Flow characterization and numerical modeling of the DLR High-Enthalpy Shock Tunnel Göttingen (HEG)

Abstract

The present manuscript supports a lecture given in the scope of the VKI Lecture Series STO-AVT-325 - Flow Characterization and Modeling of Hypersonic Wind Tunnels. It provides basic information on the High Enthalpy Shock Tunnel Göttingen, its operation conditions and the approach followed to determine the free-stream conditions. The described approach couples experimental data and CFD to determine e.g. the chemical and thermal equilibrium state of the flow. Furthermore, the manuscript comprises free-stream disturbance measurements by means of a slender wedge probe.

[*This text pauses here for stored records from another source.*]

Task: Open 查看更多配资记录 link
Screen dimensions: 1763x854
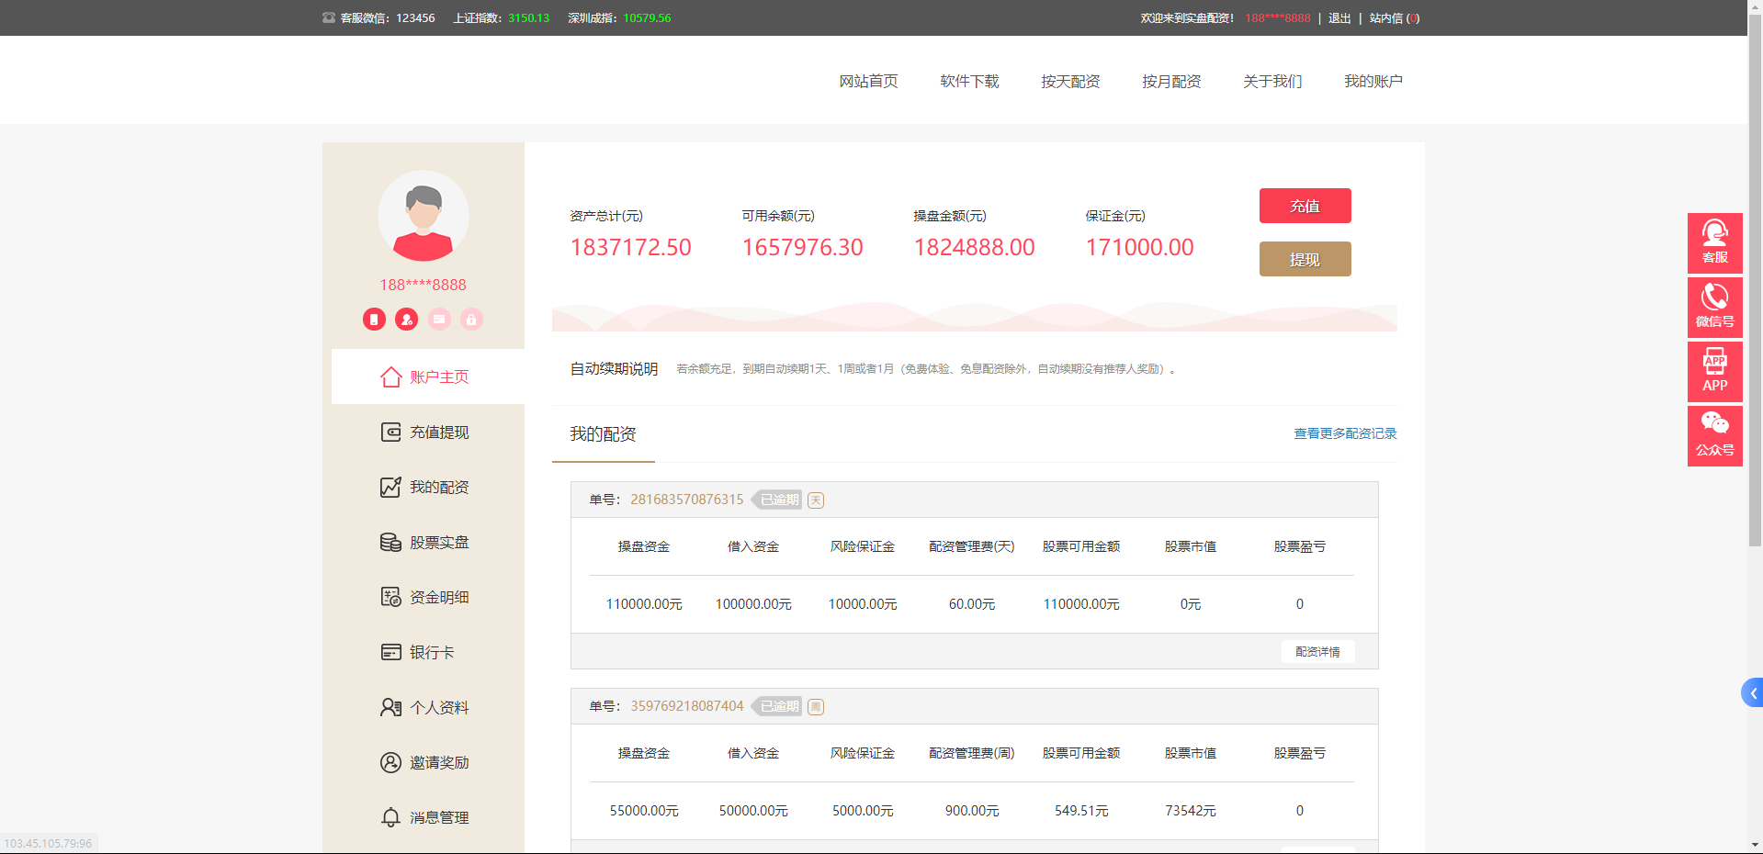Action: [x=1345, y=433]
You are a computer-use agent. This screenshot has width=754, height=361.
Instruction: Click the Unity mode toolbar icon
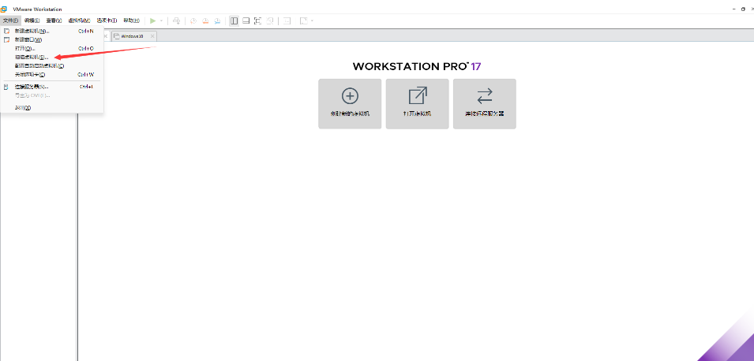click(270, 20)
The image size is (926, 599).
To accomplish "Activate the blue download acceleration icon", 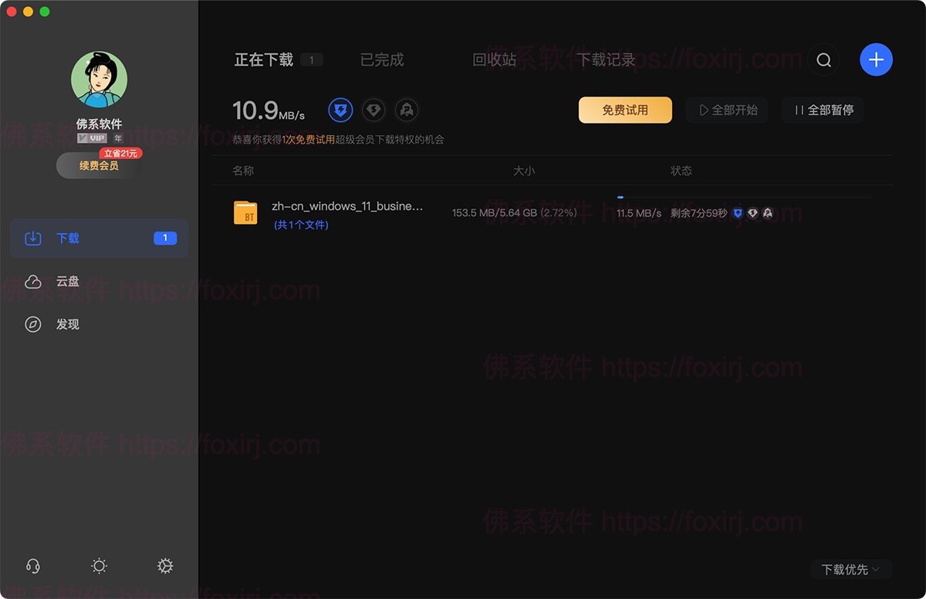I will click(x=340, y=110).
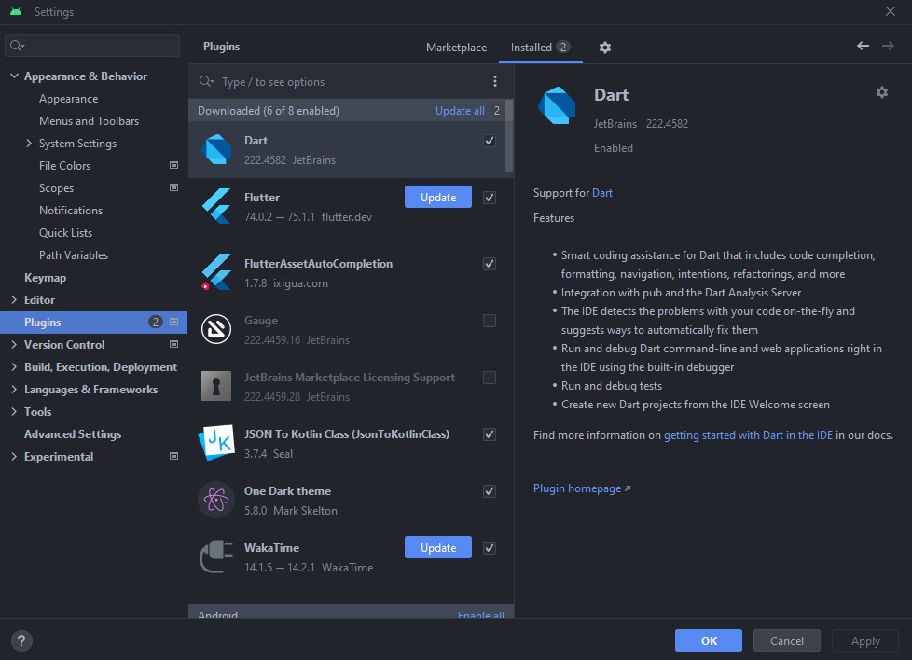Disable the Dart plugin checkbox
The width and height of the screenshot is (912, 660).
490,141
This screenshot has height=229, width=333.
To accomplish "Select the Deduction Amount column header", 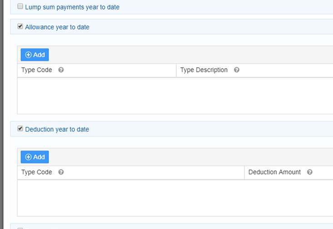I will [x=274, y=172].
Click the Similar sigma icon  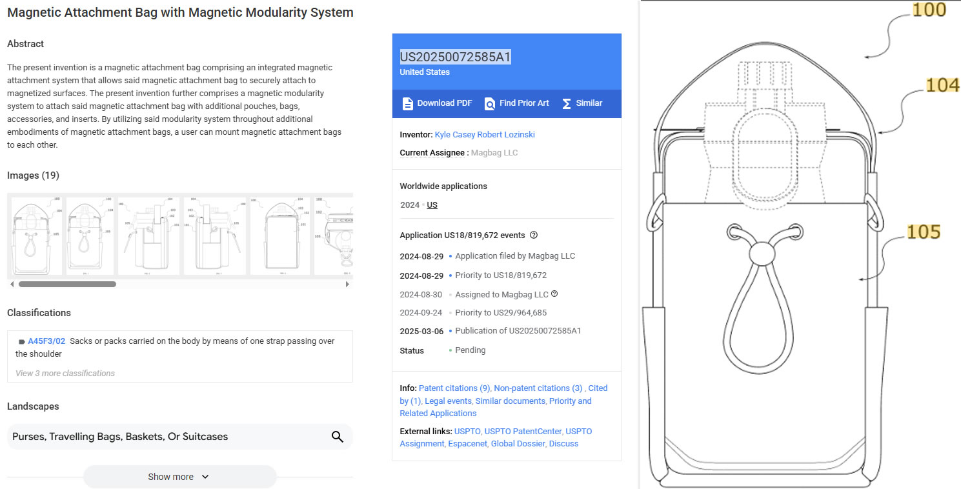click(x=567, y=104)
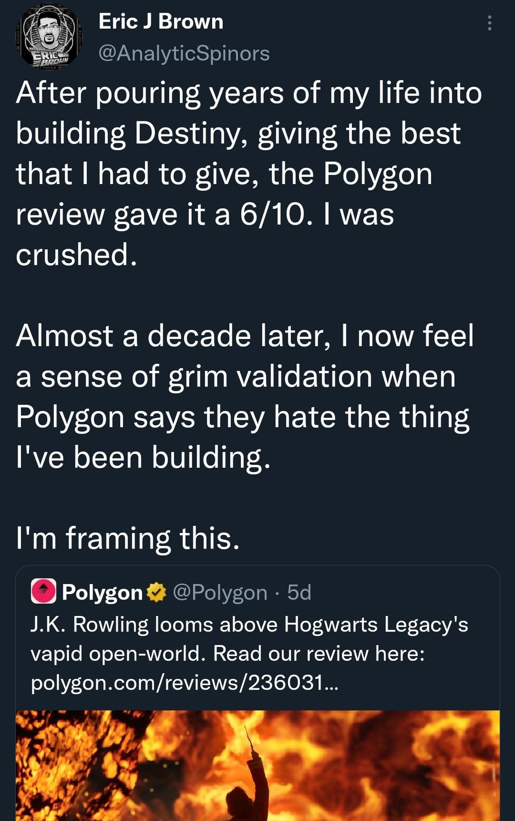515x821 pixels.
Task: Click the @AnalyticSpinors handle
Action: [x=184, y=53]
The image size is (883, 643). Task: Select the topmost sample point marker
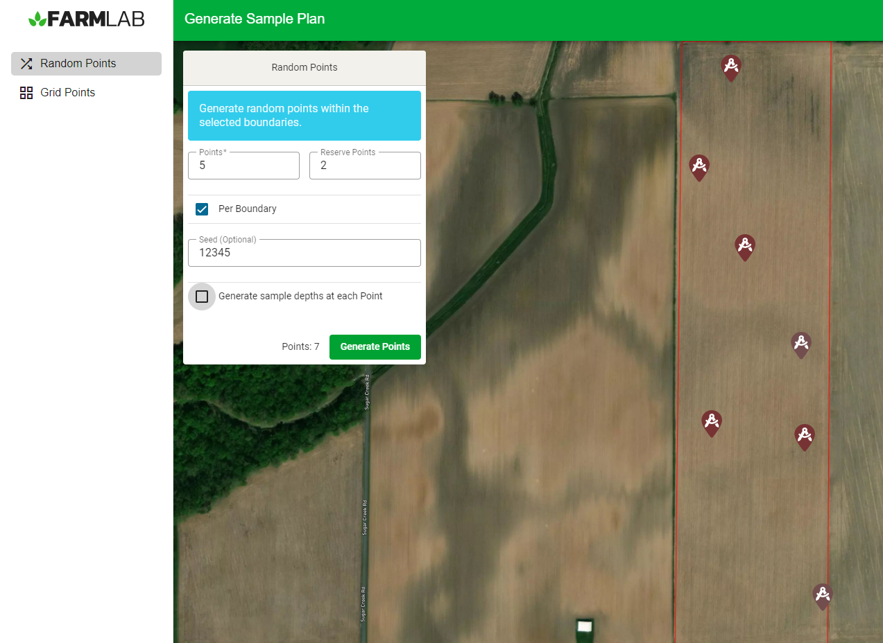730,67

Comparative tunnel noise measurements at Mach 3, 6 and 7.4 in two Ludwieg tube facilities and the HEG shock tunnel are discussed. Surface pressure fluctuations were evaluated over a wide range of frequencies and test conditions including harsh test environments not accessible to measurement techniques such as pitot probes and hot-wire anemometry. A good agreement was found between the wedge probe readings and normalized pitot pressure fluctuations converted into normalized static pressure fluctuations. Quantitative results of the tunnel noise are provided in frequency ranges relevant for hypersonic boundary layer transition. Results of complementary numerical simulations of the leading-edge receptivity to fast and slow acoustic waves at the wedge probe at conditions corresponding to the experimental free-stream conditions are provided.